Kelima, Guru Garis Depan (GGD). Guru memang menjadi aktor utama pendidikan. Digumarti Bhaskara Rao, seorang ahli pendidikan dari India menyatakan bahwa “good education requires good teachers.” Untuk mengukur empat standar kompetensi guru LPMP melaksanakan Uji Kompetensi Guru (UKG). Hampir 3 juta guru di seluruh Indonesia telah mengukuti UKG yang dilaksanakan di 4035 tempat uji kompetensi (TUK). UKG ini disebut sebagai alat bercermin bagi guru secara individual. Hasilnya nanti akan digunakan untuk pembinaan profesionalisme guru. Peta kompetensi ini dapat dilihat di LPMP (Lembaga Penjaminan Mutu Pendidik) yang ada di setiap provinsi di Indonesia. Sayang laporan hasil UKG ini belum dapat kita ikuti dalam buku ini. Saya justru memperoleh data hasil UKG dari koran Kompas[1] sebagai berikut: (1) kompetensi pedagogi dengan rerata nilai 48,94, (2) kompetensi profesional dengan rerata nilai 54,77, dan kompetensi keseluruhan 53,02.
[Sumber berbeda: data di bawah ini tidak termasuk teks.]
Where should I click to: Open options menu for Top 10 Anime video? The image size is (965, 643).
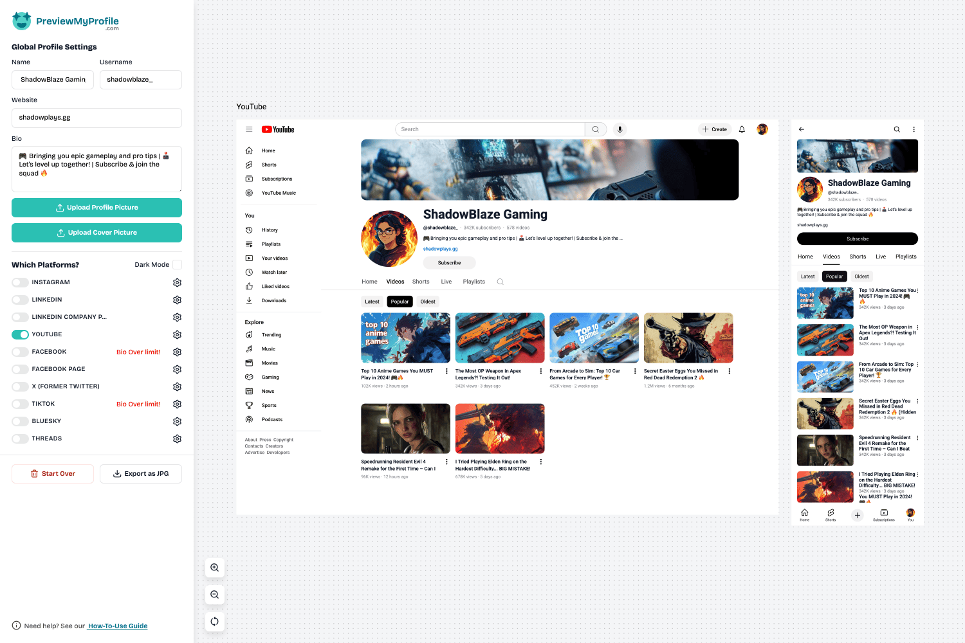click(446, 371)
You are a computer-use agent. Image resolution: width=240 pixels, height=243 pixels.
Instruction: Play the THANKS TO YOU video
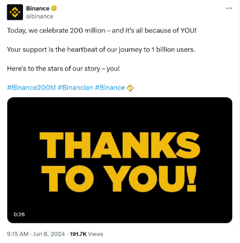[x=119, y=160]
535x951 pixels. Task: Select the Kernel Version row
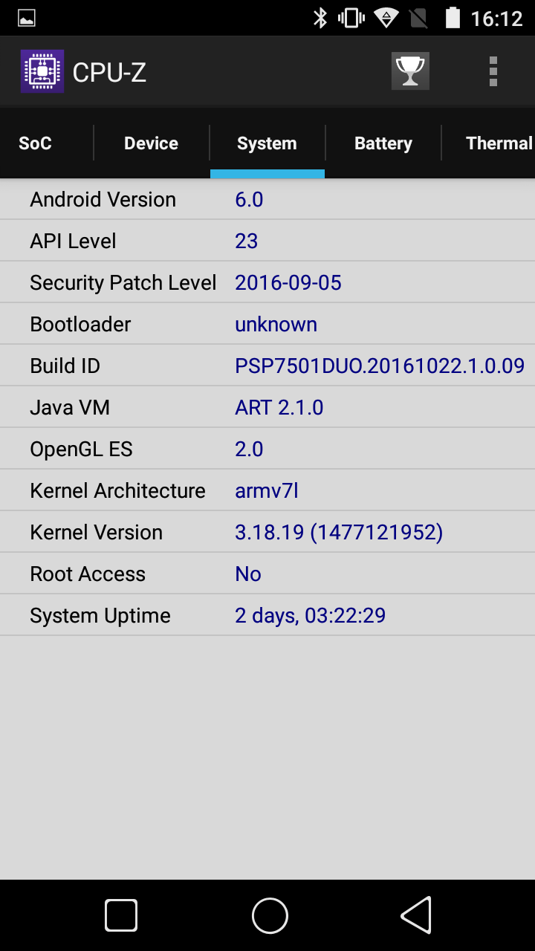click(268, 532)
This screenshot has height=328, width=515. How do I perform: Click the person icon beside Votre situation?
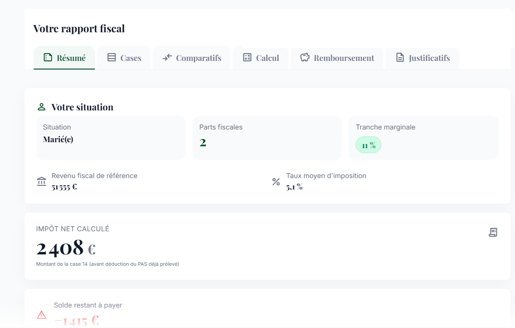point(41,107)
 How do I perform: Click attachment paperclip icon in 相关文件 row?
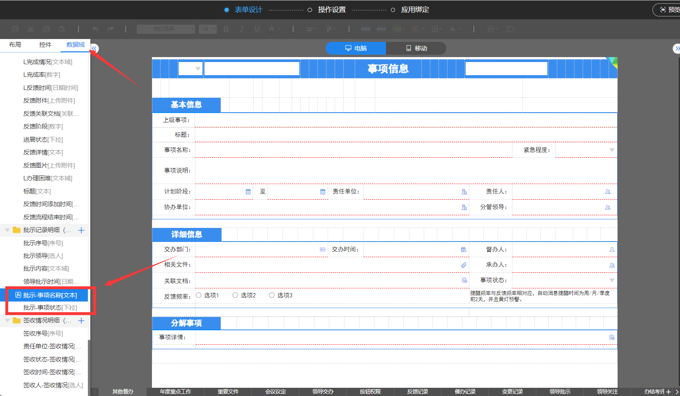click(x=464, y=265)
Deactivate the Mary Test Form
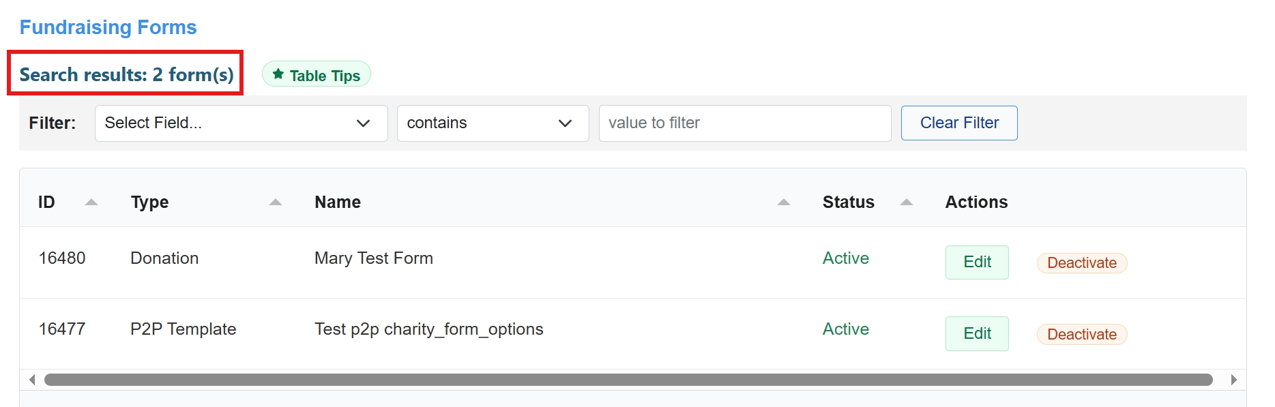Image resolution: width=1275 pixels, height=407 pixels. pos(1081,263)
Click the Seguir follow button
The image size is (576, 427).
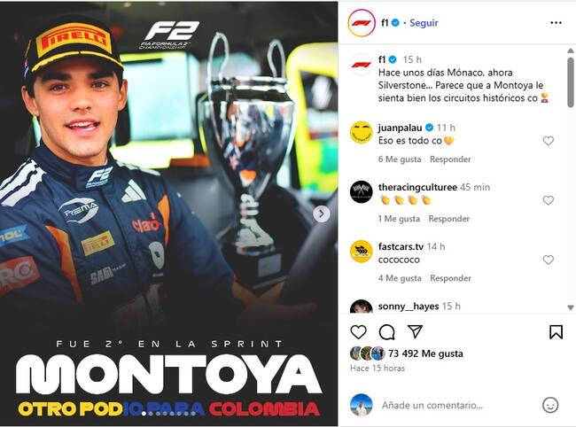[424, 23]
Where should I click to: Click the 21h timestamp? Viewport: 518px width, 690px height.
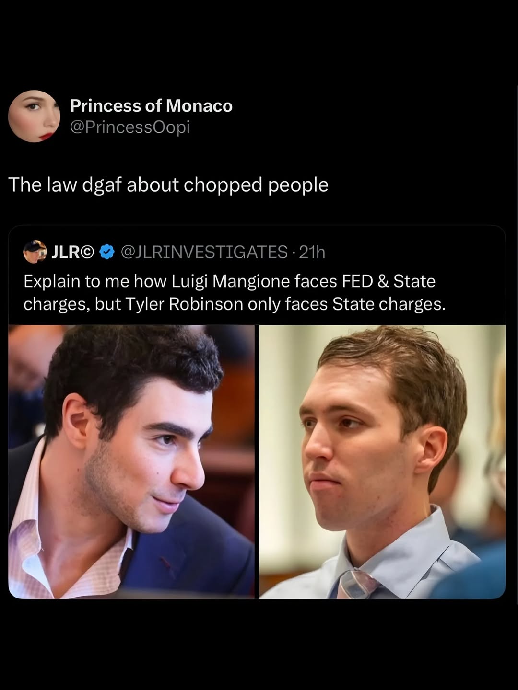click(312, 252)
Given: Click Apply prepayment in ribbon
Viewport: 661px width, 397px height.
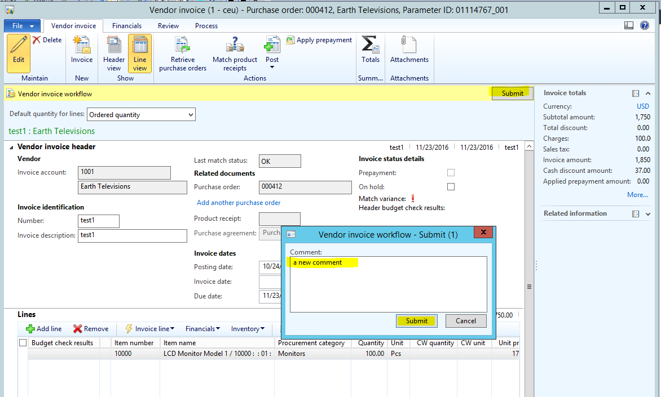Looking at the screenshot, I should pyautogui.click(x=319, y=40).
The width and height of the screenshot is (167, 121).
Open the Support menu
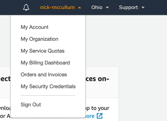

Data hasil kompetensi pedagogi dan profesional dan rerata antara keduanya tersebut yang telah mendorong saya menulis buku berjudul Ilmu Pendidikan (Pegagogi) yang saat ini masih dalam penulisan naskahnya. Mudah-mudahan buku tersebut ada yang bersedia mencetaknya, insya Allah.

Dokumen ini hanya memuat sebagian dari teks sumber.